Depuis l’introduction de nouvelles exceptions lors de la refonte de la loi en 2012, les auteurs et éditeurs québécois et canadiens ont été privés de dizaines de millions de dollars en redevances et continuent à en faire les frais. Et pourtant, faut-il vous le rappeler, le revenu médian que les écrivains québécois tirent de leurs droits d’auteurs est de 2 450 $ par année.
 

L’une des rares mesures touchant le livre dans votre politique prévoit que le Fonds du livre du Canada sera modernisé : « Le programme appuiera des approches novatrices de mise en marché et de promotion des livres canadiens et favorisera une plus grande collaboration à l’échelle de l’industrie. Le programme contribuera aussi au développement de contenu canadien destiné aux plateformes d’apprentissage en ligne. Ainsi, les livres d’auteurs canadiens seront mis à la disposition de tous les étudiants au pays. »
 

Plusieurs questions restent cependant sans réponse.

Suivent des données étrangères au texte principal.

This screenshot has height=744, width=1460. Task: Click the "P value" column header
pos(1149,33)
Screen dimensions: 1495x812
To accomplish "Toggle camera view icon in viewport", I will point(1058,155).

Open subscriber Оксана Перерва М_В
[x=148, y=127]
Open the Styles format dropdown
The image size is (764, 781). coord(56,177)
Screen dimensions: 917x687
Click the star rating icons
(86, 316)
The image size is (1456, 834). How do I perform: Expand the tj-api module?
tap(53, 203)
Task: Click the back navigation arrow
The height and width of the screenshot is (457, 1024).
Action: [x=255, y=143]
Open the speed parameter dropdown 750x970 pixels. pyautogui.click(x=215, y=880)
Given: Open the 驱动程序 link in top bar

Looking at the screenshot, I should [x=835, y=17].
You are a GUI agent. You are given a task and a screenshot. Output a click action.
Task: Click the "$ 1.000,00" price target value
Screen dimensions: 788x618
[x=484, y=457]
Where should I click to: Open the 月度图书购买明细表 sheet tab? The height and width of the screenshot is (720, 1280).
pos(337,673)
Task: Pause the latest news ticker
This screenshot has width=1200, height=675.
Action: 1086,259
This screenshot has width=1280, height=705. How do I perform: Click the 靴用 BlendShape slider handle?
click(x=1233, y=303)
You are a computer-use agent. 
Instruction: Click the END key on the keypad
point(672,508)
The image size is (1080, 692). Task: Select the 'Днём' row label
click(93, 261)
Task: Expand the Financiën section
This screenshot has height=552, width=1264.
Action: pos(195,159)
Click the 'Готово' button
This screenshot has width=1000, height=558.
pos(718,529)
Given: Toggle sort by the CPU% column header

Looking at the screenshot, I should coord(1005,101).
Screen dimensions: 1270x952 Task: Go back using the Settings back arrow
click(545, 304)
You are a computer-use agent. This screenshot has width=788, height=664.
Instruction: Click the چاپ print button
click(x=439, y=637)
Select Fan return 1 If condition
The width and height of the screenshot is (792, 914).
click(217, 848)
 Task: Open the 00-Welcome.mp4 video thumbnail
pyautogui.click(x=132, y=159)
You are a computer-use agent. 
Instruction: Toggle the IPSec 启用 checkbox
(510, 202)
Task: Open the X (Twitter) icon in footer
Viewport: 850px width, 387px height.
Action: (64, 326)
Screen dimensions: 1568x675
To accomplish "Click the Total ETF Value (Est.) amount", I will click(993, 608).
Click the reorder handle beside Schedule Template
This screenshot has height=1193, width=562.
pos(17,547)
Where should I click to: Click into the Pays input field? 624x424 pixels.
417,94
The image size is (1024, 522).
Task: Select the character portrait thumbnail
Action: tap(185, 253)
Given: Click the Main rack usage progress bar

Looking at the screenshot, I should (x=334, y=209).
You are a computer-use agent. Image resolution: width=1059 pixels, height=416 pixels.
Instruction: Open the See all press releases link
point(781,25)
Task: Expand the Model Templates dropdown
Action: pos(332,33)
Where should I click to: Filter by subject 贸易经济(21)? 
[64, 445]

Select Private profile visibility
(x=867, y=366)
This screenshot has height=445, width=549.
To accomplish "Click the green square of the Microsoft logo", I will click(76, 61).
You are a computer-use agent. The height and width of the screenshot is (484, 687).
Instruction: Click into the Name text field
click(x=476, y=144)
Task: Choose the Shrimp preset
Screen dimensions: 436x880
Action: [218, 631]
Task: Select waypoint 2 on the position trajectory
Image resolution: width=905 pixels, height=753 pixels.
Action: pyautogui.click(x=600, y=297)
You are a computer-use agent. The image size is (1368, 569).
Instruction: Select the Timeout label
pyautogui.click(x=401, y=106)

Quelles seront les modalités de cette mise à la disposition de nos œuvres à tous les étudiants du pays ? Le gouvernement a-t-il prévu une protection des droits des auteurs sur ces plateformes ? Quel sera le rôle des sociétés de gestion ? Encore une fois, votre politique évite de définir clairement la portée de cette modernisation, et aucune mesure ne semble prévue pour assurer la protection des droits des auteurs ou l’instauration d’un système de redevances pour la mise en ligne de leurs œuvres.
 

Nous sommes d’autant plus inquiets de cette absence d’encadrement dans votre politique culturelle que sa pièce centrale, l’entente que votre gouvernement a négociée avec la plateforme Netflix, ne définit ni l’investissement auquel Netflix s’est engagé, ni la part qui sera attribuée à la production d’émissions en langue française. Encore une fois, vous semblez privilégier davantage une stratégie d’évitement que la mise en place d’une équité fiscale. Comme le soulignait avec justesse le ministre de la Culture et des Communications du Québec, Luc Fortin : « Comment peut-on abdiquer sur cette question-là lorsqu’on sait justement toute la précarité de notre identité dans cet univers numérique ? » Nous croyons qu’une politique culturelle ne peut être définie sur la seule base d’un « arrangement » avec une compagnie étrangère.
 

Madame la Ministre, l’UNEQ vous demande d’assurer les auteurs que vous verrez, au moment de la révision de la Loi sur le droit d’auteur, à ce que la notion d’utilisation équitable soit clairement définie et à ce que des amendes plus strictes en cas de violation des droits des auteurs soient rétablies. Nous vous demandons également de préciser les modalités de la modernisation du Fonds du livre du Canada, afin de garantir que les droits des auteurs seront respectés.